Advances in technology, such as artificial intelligence, could help to provide solutions to the COVID-19 pandemic. Using AI tools such as machine learning and data analytics, researchers can help to track outbreaks, detect illness and eventually secure a treatment.
However, putting in place the systems to do so will require time and may be more useful should another pandemic strike.
Tracking the outbreak
The Canadian AI company BlueDot reportedly noticed an unusual number of pneumonia cases in Wuhan, China. The company, which tracks outbreaks of infectious diseases, alerted its clients to the activity nine days before the World Health Organization officially flagged COVID-19. Using data analytics, BlueDot seeks to track, contextualize, and anticipate infectious disease risks.
Similarly, other companies such as HealthMap at Boston Children’s Hospital and Metabiota in San Fransisco also reported finding early signs of the outbreak. Metabiota has also proved adept at predicting the infection rate of the virus. In late February, it estimated that 127,000 people around the world would be infected by early March; this was only 30,000 more than the actual figure and remains within the margin of error.
However, as the pandemic spreads, reliable data will be more difficult to access thus making the predictions less accurate. News sources and official reports may offer inconsistent accounts, confusion will likely spread and data noise will be on the rise.
★ ★ ★ ★ ★ ★ ★
> Using the information:
• 1. Answer these from the AI and COVID-19 passage:
(a) How many days before the World Health Organization flagged COVID-19 did BlueDot alert its clients?
(b) In late February, how many people did Metabiota estimate would be infected worldwide by early March?
(c) What does the passage say will be on the rise as the pandemic spreads?
• 2. Please output everything in the AI and COVID-19 passage from "Advances in technology, such" down to "secure a treatment.".
The records aren't needed for this work.

Records from a collection
★ ★ ★ ★ ★ ★ ★
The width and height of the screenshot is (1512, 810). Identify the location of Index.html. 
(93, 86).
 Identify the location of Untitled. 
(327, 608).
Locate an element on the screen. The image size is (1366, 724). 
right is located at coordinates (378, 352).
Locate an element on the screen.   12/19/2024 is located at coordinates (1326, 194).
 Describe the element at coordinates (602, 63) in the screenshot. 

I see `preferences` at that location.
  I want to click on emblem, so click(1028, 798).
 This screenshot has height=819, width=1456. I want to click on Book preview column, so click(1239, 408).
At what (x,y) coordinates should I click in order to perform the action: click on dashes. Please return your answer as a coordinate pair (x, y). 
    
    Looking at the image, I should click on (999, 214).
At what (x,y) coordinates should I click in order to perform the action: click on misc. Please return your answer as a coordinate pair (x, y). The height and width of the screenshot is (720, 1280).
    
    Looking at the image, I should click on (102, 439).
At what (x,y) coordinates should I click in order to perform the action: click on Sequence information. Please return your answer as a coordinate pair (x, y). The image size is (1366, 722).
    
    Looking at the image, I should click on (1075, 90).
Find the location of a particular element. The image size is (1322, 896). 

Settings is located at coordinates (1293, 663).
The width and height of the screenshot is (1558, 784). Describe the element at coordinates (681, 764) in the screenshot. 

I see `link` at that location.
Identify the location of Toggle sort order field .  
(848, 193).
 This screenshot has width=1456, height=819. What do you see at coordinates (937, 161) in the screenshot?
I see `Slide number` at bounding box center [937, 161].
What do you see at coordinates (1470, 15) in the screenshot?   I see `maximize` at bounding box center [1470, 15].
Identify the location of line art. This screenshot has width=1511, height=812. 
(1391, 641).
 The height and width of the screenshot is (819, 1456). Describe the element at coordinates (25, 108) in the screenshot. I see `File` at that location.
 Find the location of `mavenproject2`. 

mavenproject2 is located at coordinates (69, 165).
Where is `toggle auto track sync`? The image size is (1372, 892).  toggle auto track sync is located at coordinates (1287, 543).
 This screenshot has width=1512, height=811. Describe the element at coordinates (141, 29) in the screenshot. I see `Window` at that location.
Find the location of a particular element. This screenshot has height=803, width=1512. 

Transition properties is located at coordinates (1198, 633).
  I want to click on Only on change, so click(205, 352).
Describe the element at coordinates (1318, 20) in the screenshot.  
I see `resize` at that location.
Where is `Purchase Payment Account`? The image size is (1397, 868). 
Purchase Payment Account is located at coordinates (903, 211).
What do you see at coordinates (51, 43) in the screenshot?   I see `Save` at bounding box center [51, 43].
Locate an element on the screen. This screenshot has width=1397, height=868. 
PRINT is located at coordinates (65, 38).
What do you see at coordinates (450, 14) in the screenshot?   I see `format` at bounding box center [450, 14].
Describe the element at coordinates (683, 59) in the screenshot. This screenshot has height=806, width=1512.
★ ★ ★ ★ ★ ★ ★
> Answers to the problems:
• 1.
(a) Nine days.
(b) 127,000 people.
(c) Data noise.

• 2.
Advances in technology, such as artificial intelligence, could help to provide solutions to the COVID-19 pandemic. Using AI tools such as machine learning and data analytics, researchers can help to track outbreaks, detect illness and eventually secure a treatment.